Researchers are learning how to “read” your visual cortex
Imagine a machine that can tell from your brain activity alone, what images you’ve just seen. It sounds like something straight out of a Philip K. Dick novel.
It actually comes straight out of Berkeley’s psychology department. In an experiment described this March in Nature two subjects viewed 1,750 photographs while the research team used functional magnetic resonance imaging (fMRI) to measure the participants’ neural activity by tracking blood flow in the visual cortex. From the patterns that emerged, the researchers constructed a computational model to predict how the brain would react to any photograph. “We’re trying to build a quantitative relationship between the actual physical stimulus and the brain activity,” explains study co-author Kendrick Kay ’09, a psychology Ph.D. candidate who volunteered his own brain for the tests. (No small commitment, that—it involved spending hours immobilized inside a car-sized scanner.)

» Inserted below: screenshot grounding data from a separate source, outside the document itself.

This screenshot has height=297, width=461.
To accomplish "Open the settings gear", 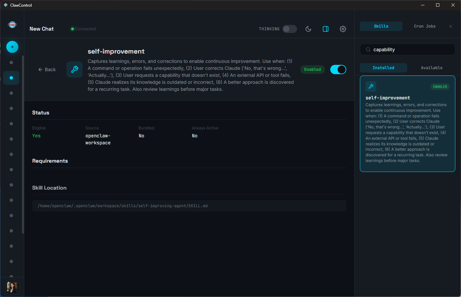I will pyautogui.click(x=343, y=29).
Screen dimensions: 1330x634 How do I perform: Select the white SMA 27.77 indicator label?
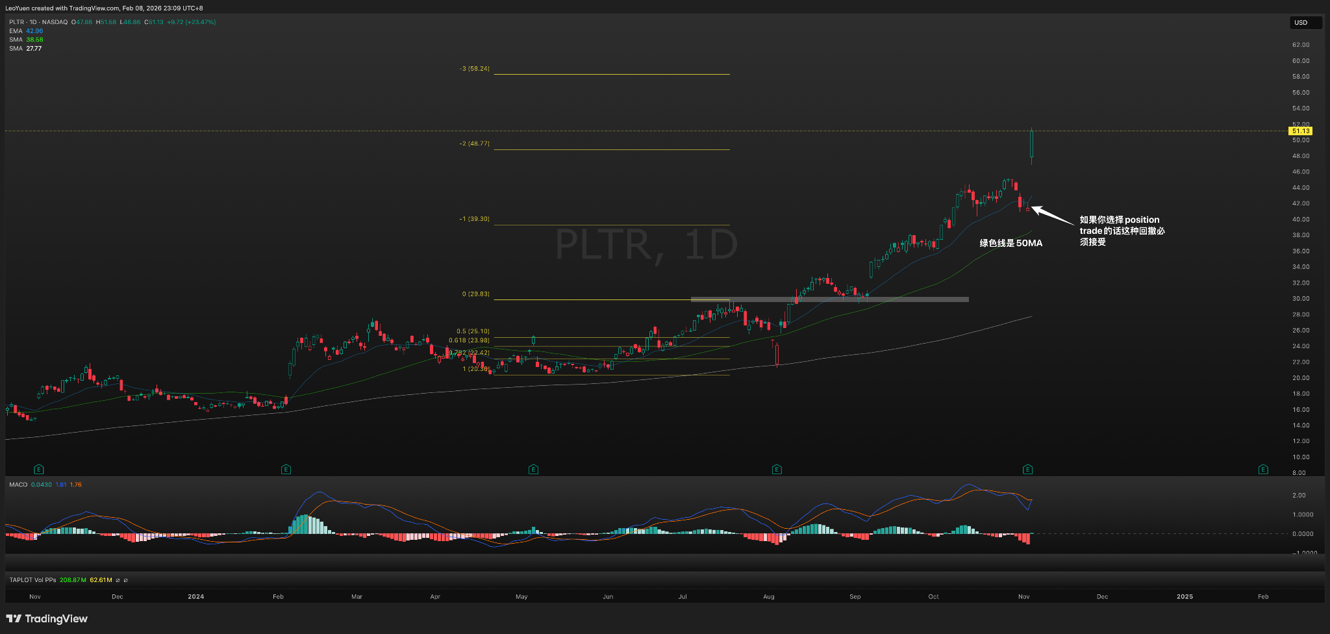[26, 49]
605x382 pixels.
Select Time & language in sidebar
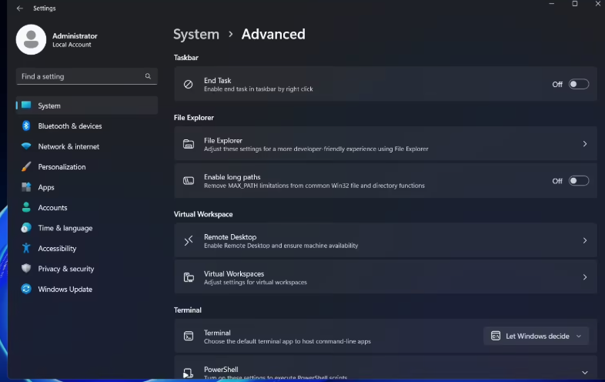(x=65, y=228)
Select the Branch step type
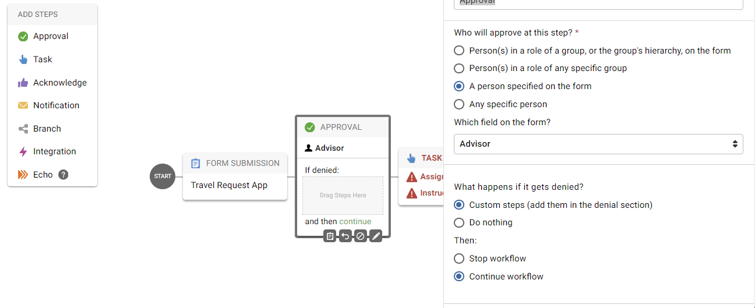 (x=47, y=129)
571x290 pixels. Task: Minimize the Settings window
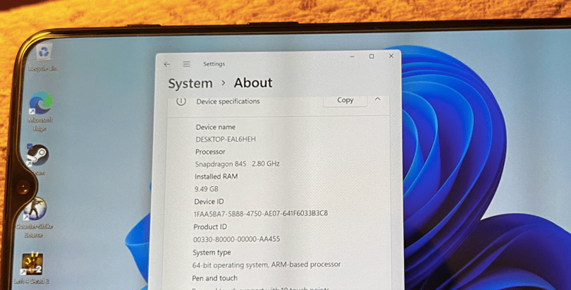pos(352,56)
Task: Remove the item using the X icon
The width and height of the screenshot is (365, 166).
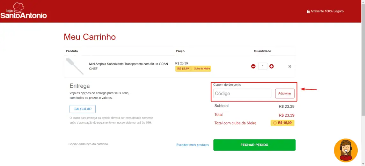Action: pyautogui.click(x=289, y=66)
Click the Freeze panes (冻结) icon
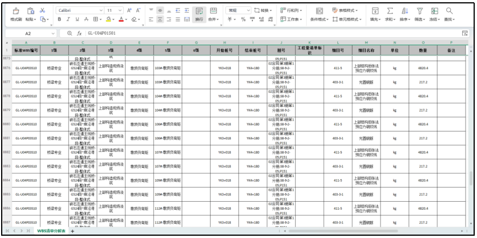The height and width of the screenshot is (238, 477). [434, 11]
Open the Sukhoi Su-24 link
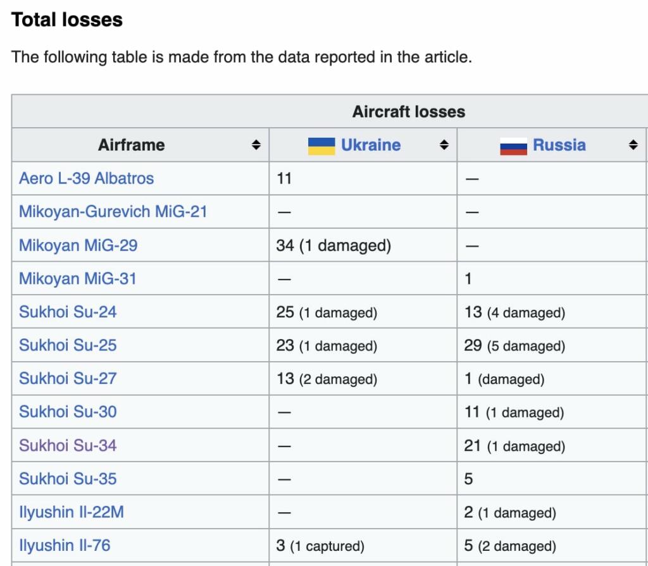The height and width of the screenshot is (566, 648). [x=68, y=312]
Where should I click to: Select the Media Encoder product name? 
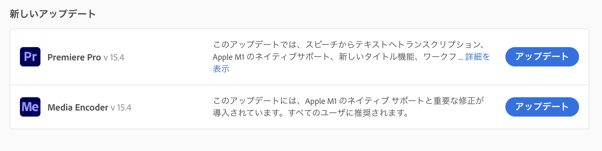click(78, 107)
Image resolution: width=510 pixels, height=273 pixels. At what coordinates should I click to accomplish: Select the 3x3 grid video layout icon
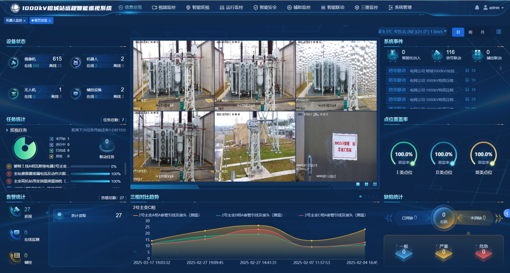point(375,184)
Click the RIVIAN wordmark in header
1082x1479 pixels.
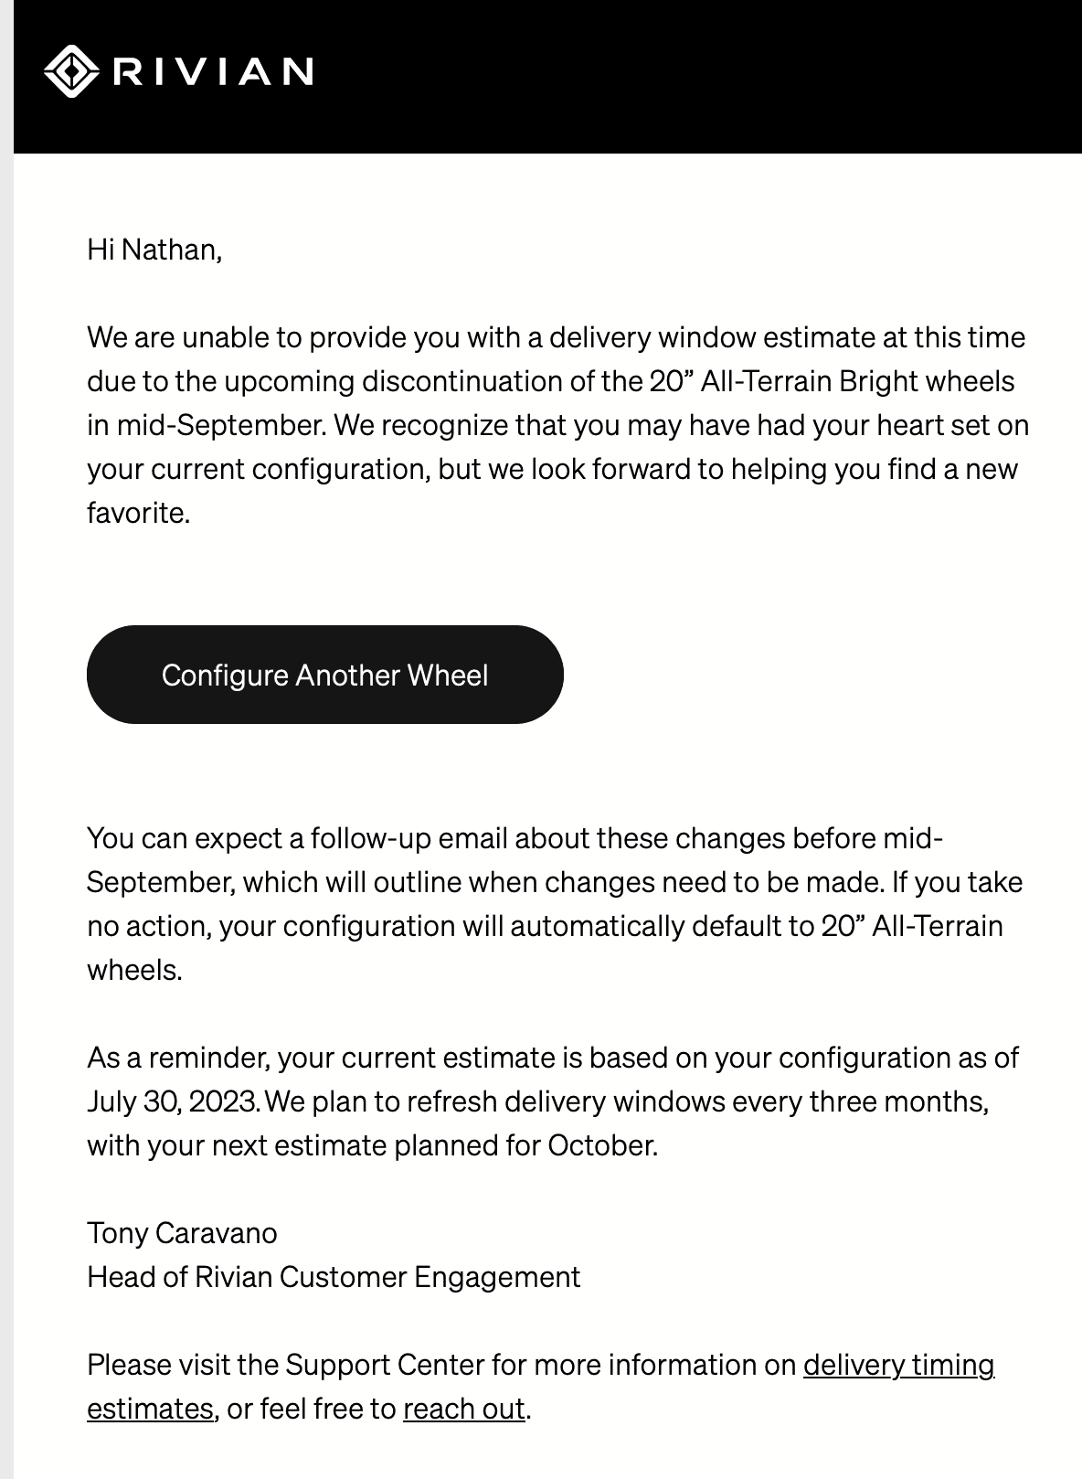[x=212, y=71]
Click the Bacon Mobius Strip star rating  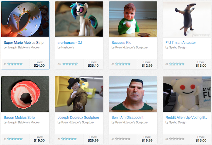click(x=15, y=139)
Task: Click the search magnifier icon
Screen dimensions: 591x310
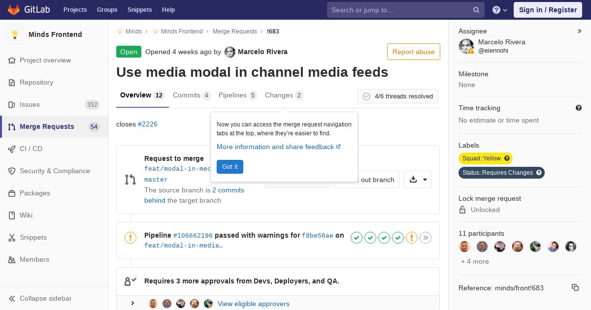Action: click(x=476, y=10)
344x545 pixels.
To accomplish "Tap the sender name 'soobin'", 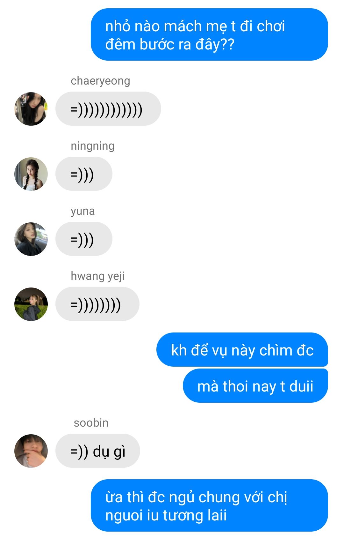I will (91, 423).
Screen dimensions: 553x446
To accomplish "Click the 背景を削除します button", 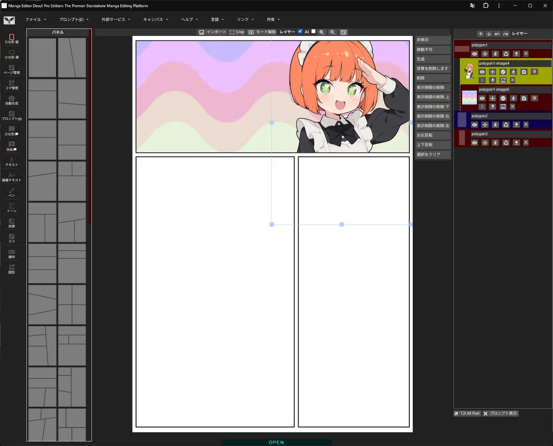I will coord(433,69).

Next came the step the researchers compare to a magician’s “pick a card, any card” trick. The subjects viewed another, totally different set of photos, and the program guessed which pictures they had seen. It was remarkably accurate: correct about 90 percent of the time when choosing from a set of 120 images, and 80 percent when choosing from 1,000. The researchers extrapolated that out of a billion images (Google currently has 880 million images indexed), the computational model would be correct 20 percent of the time.
The Berkeley study wasn’t the first of its kind, but other experiments generally used simple shapes such as grids for the visual stimuli. By contrast, the Berkeley team used grayscale photos of complex subjects: animals, people, buildings, and landscapes. Where other studies had merely categorized images the subject had seen—say, houses or tools—the Berkeley study was able to identify the precise photo that had been seen.
Although this work has been hailed as a step towards technology that could play back your visual memories, or perhaps even your dreams, Kay says that real mind-reading is probably still a century or two away. The current decoding program can’t re-draw the images people viewed; it only selects the viewed ones from an assortment. More importantly, the program can only parse what is seen by the actual eye, not the mind’s eye. More complex brain functions, such as memory, intention, and imagination, are involved in thought than in vision.
“Can we do this task of decoding if the subjects were just closing their eyes and imagining something?” asks Kay. It has been tried, he says, with no luck. Nevertheless, Kay believes it’s theoretically possible. “As long as we can measure the brain well enough and understand what the brain is doing, in principle we could decode anything. But those are two big ifs,” he says. “For example, the spatial resolution of fMRI is good, but it’s nowhere near capturing the activity of every single neuron in the brain.”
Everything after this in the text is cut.